**Stated problem**
Copy out the records below in full, scaling only the coordinates given as answers: multiply each one by 0.65 and round to the nearest whole number, with halves rounding up. Leave the pictures out.

**Input for this task**
+--
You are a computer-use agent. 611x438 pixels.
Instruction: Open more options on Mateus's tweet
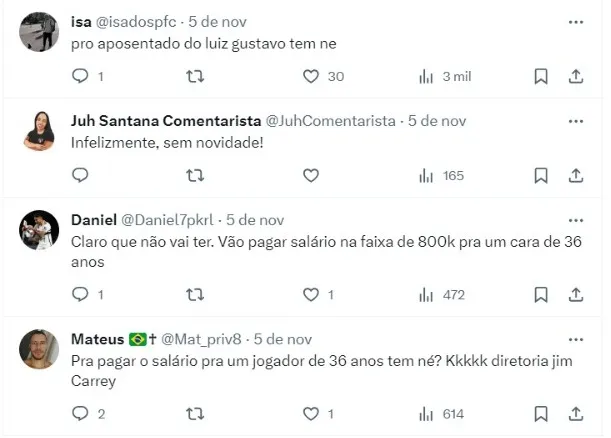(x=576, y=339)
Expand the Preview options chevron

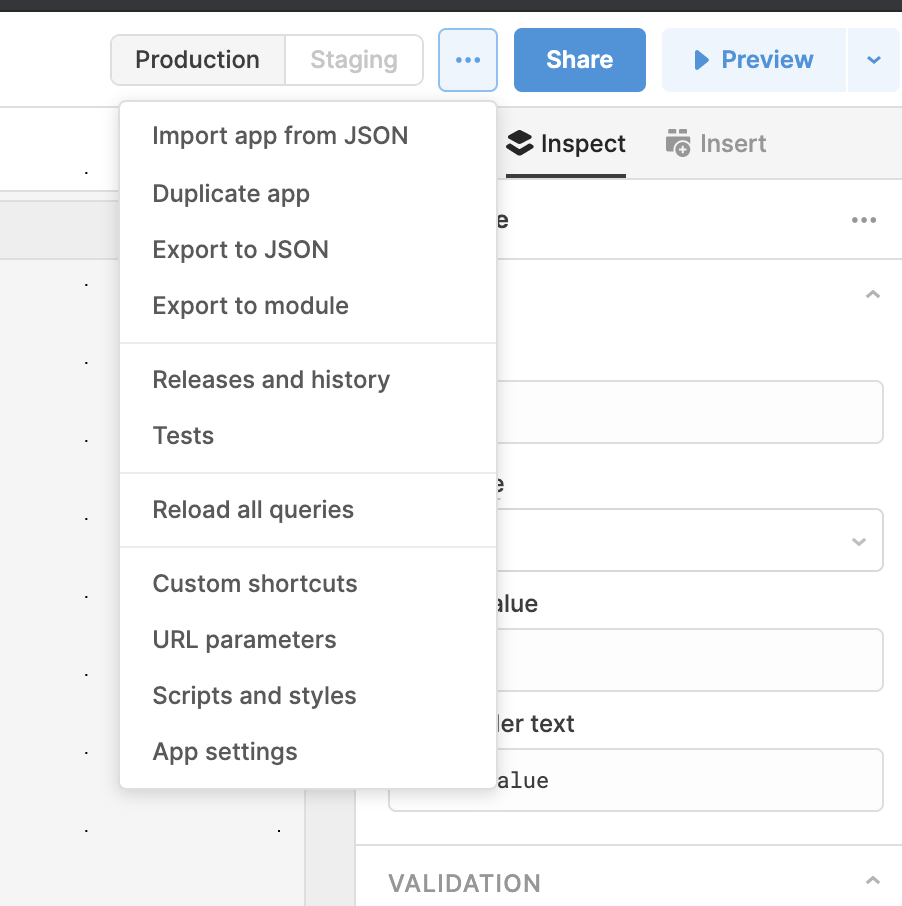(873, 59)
+--
**Response to this task**
You are a computer-use agent. 611x438 pixels.
Instruction: Open more options on Mateus's tweet
(x=374, y=220)
Expand the Preview options chevron

(567, 38)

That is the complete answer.